Roy Villacrusis is on a mission to help promote Filipino food in this country. He certainly has momentum behind him: The flavors and ingredients from the Philippines are trending, with restaurants like Chicago’s Kasama and Houston’s Soy Pinoy garnering the spotlight and shining the light on this cuisine. “I grew up on it,” says Villacrusis, Executive Chef of Asiatic Group, a culinary consultancy based in Henderson, Nev., who hails from the Philippines. “I’m passionate about regional Filipino food and helping American diners fall in love with it.”
He uses pasta as a carrier for the cuisine’s signature combination of sour, salty and sweet flavors. “Pasta is a familiar format for Americans and an easy way to introduce them to Filipino food without alienating them. Using pasta, from long noodles to lasagne with these incredible—and varied—flavors and textures doesn’t feel forced. With the right approach, it’s a great combination,” says Villacrusis.

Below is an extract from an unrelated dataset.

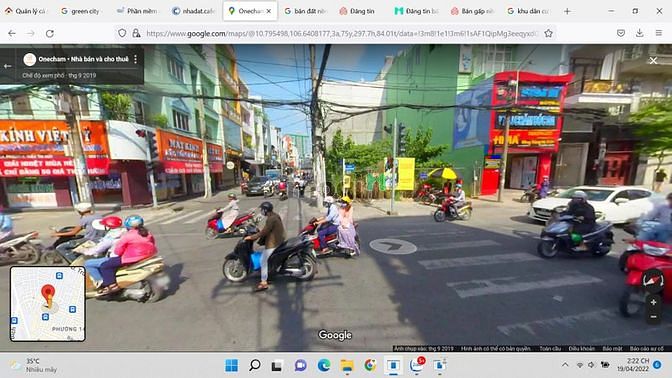Open the Firefox hamburger menu
Viewport: 672px width, 378px height.
click(x=659, y=33)
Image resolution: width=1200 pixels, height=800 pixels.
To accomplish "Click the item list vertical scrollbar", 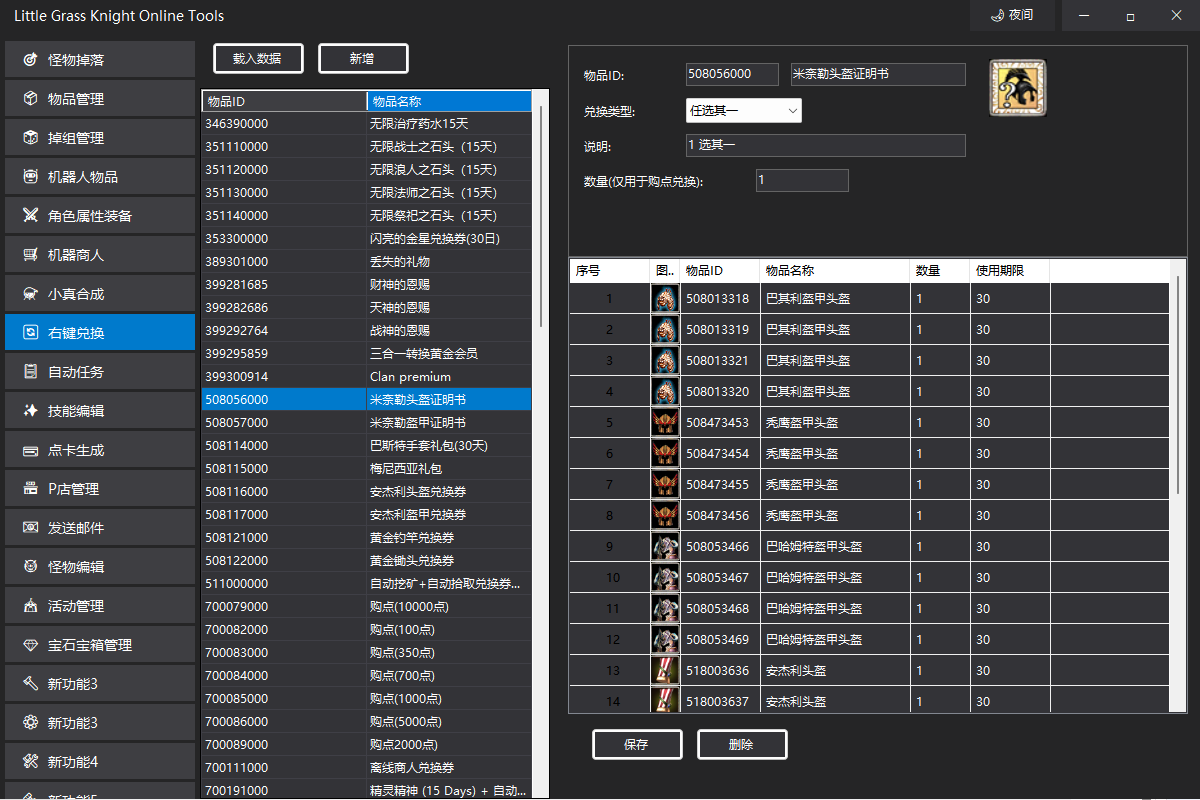I will click(x=541, y=444).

Pork Belly Laing and Wild Argentinian Shrimp
Villacrusis uses lasagne as a clever way to introduce laing, a spicy coconut-based dish from the Southern part of Luzon island in the Philippines. His Lasagne with Pork Belly Laing and Wild Argentinian Shrimp features bold and rich flavors, thanks to Thai bird chiles, fermented shrimp paste, chile powder, ginger, garlic, soy sauce and coconut milk. He sprinkles the pork belly laing with crushed pork rinds, then spoons the mixture onto Barilla Lasagne and rolls them up, arranging them in hotel pans lightly sprayed with olive oil. He evenly spreads the remaining cream sauce over the tops of the lasagne rolls and sprinkles the tops with more crumbled pork rinds. To finish, he plates shrimp that have been sautéed in butter, coconut cream, chile powder and soy sauce.

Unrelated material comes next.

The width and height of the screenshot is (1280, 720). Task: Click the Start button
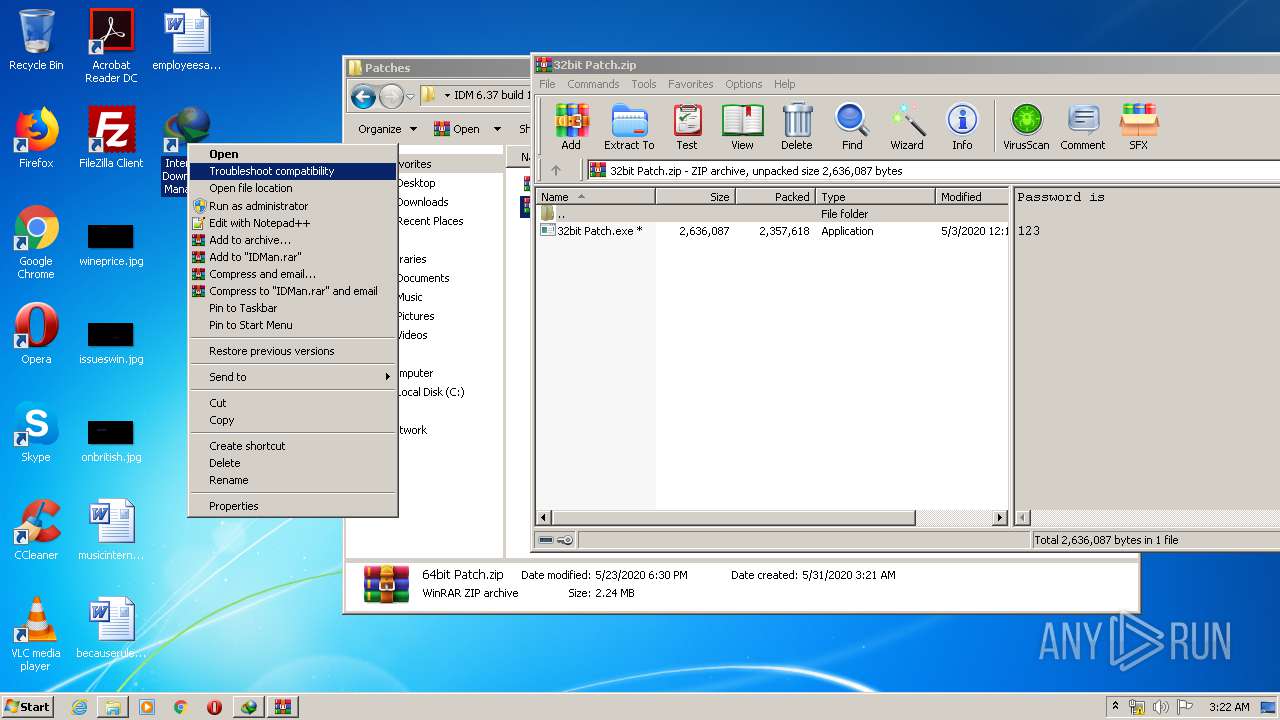28,706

Vigan Longganisa with Shishito Peppers and Penne Pasta
Villacrusis describes this dish as “a Filipino version of sausage and peppers.” He favors the shape of penne pasta to carry the flavors. “The Barilla Penne holds the sauce really well, so the guest gets every last bit,” he says. The dish features the iconic Filipino sausage, the Vigan longganisa, cured and dried, with garlicky, salty notes. “It almost has the quality of salami, but not quite,” he says. “It’s really delicious.” He combines blistered shishito peppers with scallions, onions, garlic and bell peppers. He adds butter, tomato sauce and the fried longganisa chunks to the pan, then incorporates the cooked penne, adjusts seasoning, and finishes with Parmesan cheese.
Roy’s Pork Adobo with Angel Hair Pasta
“This is a quick dish, but an incredibly flavorful one,” says Villacrusis. “I use Barilla Angel Hair because it carries oil well and it cooks fast, making it ideal for those dishes you want to fire and move quickly.” Pork adobo is one of the heroes of Filipino cuisine, standing out with its vinegary, sweet, savory flavor. To move it from a center of the plate presentation to a pasta element, he cleverly makes “adobo flakes,” shredding the meat, then crisping the bits so the diner gets forkfuls of tender yet crunchy pieces.
“The biggest reason for me is consistency. Barilla Pasta is true to the word with consistency on their cook time and on their quality,” says Villacrusis. “I also love the culture of the company. I endorse companies that I enjoy working with.”